Benjamin Netanyahu has instructed Israeli specialists to cooperate with US on finding ways Saudi Arabia could enrich uranium
US President Joe Biden meets with Israeli Prime Minister Benjamin Netanyahu in New York, on 20 September 2023 (AP)

Israel has been secretly working with the US to establish a uranium enrichment operation in Saudi Arabia as part of efforts to strike a normalisation agreement with the kingdom, according to a Wall Street Journal report on Thursday.

Israeli Prime Minister Benjamin Netanyahu has instructed Israeli nuclear and security specialists to cooperate with the US, as Washington explores options to help Saudi Arabia enrich uranium, the report said.

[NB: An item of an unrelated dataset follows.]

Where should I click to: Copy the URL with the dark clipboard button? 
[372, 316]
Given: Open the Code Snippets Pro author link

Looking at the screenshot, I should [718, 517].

The kingdom says it wants security guarantees from the US, fewer restrictions on arms sales, and some concessions from Israel on the Palestinian conflict. However, its demand for help developing a civilian nuclear programme may be the most contentious.

In an interview with Fox News on Wednesday, Saudi Arabia’s Crown Prince Mohammed Bin Salman stated clearly that his country would try to acquire nuclear weapons if Iran were to develop them.

“If they (Iran) get one, we have to get one,” he said. “For security reason[s] and for balancing power in Middle East. But we don’t want to see that.”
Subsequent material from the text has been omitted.